_Instructions to follow:_ Every line of the records that holds the word "will" should be copied.

_Stored items:_

|---|

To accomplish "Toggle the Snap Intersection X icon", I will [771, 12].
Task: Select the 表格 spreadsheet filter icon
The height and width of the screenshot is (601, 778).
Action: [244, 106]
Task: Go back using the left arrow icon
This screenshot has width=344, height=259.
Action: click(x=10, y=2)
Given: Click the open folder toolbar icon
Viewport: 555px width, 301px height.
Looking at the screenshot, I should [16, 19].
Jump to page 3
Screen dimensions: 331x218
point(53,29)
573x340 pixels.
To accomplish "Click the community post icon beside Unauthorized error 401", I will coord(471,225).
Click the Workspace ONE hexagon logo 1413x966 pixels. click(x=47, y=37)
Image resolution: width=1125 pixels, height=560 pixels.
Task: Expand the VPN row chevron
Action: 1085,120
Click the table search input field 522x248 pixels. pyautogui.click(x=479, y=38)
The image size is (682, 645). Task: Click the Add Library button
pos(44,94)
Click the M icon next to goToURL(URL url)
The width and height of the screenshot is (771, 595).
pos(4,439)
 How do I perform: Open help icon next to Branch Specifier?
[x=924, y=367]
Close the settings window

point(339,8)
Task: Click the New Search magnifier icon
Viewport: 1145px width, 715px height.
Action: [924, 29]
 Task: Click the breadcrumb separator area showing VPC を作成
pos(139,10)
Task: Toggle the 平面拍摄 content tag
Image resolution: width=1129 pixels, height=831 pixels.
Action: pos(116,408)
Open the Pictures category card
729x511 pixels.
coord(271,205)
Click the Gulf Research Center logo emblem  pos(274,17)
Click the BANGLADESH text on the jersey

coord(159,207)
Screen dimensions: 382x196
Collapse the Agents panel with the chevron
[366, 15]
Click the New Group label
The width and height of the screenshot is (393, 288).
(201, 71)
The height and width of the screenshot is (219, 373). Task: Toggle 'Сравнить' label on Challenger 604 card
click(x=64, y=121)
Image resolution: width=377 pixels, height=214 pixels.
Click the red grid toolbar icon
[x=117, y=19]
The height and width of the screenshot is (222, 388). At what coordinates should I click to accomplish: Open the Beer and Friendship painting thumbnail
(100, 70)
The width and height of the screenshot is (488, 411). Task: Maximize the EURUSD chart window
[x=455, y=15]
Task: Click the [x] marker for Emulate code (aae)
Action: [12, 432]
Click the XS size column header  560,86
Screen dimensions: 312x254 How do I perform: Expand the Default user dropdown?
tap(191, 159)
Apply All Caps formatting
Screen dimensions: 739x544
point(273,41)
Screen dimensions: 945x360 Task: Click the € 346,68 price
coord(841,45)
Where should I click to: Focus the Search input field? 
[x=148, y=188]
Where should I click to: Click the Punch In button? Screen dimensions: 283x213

|---|

_Solution to the exercise:_
To accomplish "Toggle the Snap Intersection X icon", I will [771, 12].
To accomplish "Click the community post icon beside Unauthorized error 401", I will coord(471,225).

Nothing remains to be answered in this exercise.